**Activity**
Work out how many lines of the records contain "Toggle". Answer with the number and nothing else.

*** Opening Stored data ***

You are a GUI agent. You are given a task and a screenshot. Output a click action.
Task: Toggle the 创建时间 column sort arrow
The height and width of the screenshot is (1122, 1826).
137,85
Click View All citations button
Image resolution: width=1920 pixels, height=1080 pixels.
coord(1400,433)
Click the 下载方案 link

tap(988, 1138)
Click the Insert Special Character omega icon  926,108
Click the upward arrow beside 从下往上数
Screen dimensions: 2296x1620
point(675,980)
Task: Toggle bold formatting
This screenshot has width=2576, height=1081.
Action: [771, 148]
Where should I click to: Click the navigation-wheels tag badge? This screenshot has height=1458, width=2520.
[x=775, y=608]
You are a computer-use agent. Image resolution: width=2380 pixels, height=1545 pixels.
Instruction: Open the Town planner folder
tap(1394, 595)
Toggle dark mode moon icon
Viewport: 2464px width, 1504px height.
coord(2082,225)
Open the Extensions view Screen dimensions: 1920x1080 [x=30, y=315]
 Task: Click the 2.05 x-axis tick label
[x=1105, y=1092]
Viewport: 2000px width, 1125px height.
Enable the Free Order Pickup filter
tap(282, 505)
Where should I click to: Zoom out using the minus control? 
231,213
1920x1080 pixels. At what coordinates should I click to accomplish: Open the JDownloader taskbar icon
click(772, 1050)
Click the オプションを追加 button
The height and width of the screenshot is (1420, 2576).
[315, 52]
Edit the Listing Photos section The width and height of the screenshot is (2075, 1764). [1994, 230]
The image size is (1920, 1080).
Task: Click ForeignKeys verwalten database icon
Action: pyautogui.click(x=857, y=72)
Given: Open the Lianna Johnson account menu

*** Closing Stored data ***

**Solution for this task**
3